▶ TASK STATEMENT
Can you write out all of the records below again, substituting "px" for every "pixels" and keeping everything else unchanged?

━━━━━ DATA IN THIS EXERCISE ━━━━━

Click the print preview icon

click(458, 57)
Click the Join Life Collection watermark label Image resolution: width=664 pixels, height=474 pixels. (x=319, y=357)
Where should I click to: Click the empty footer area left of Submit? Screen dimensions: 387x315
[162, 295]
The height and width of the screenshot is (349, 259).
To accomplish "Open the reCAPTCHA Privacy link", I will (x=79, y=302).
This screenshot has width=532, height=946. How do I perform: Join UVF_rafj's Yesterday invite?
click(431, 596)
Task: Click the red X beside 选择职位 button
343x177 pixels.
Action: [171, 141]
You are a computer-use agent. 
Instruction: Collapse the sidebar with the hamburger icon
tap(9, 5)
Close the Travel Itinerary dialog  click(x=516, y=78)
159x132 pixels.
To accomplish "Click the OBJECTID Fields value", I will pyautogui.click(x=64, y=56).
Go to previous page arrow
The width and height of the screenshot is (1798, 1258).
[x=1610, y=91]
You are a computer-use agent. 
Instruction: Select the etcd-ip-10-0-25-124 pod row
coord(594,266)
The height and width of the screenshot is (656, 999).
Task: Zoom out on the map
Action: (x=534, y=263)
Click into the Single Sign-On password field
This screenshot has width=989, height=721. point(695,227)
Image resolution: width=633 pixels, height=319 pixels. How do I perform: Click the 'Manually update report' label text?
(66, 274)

━━━━━

▶ CORRECT OUTPUT
Click the print preview icon

click(458, 57)
Click the Join Life Collection watermark label Image resolution: width=664 px, height=474 px. (x=319, y=357)
Where should I click to: Click the empty footer area left of Submit? Screen dimensions: 387x315
[162, 295]
The height and width of the screenshot is (349, 259).
To accomplish "Open the reCAPTCHA Privacy link", I will (x=79, y=302).
This screenshot has width=532, height=946. How do I perform: Join UVF_rafj's Yesterday invite?
click(431, 596)
Task: Click the red X beside 选择职位 button
343x177 px.
Action: [171, 141]
You are a computer-use agent. 
Instruction: Collapse the sidebar with the hamburger icon
tap(9, 5)
Close the Travel Itinerary dialog  click(x=516, y=78)
159x132 px.
To accomplish "Click the OBJECTID Fields value", I will pyautogui.click(x=64, y=56).
Go to previous page arrow
The width and height of the screenshot is (1798, 1258).
[x=1610, y=91]
You are a computer-use agent. 
Instruction: Select the etcd-ip-10-0-25-124 pod row
coord(594,266)
The height and width of the screenshot is (656, 999).
Task: Zoom out on the map
Action: (x=534, y=263)
Click into the Single Sign-On password field
This screenshot has width=989, height=721. point(695,227)
Image resolution: width=633 px, height=319 px. How do I perform: Click the 'Manually update report' label text?
(66, 274)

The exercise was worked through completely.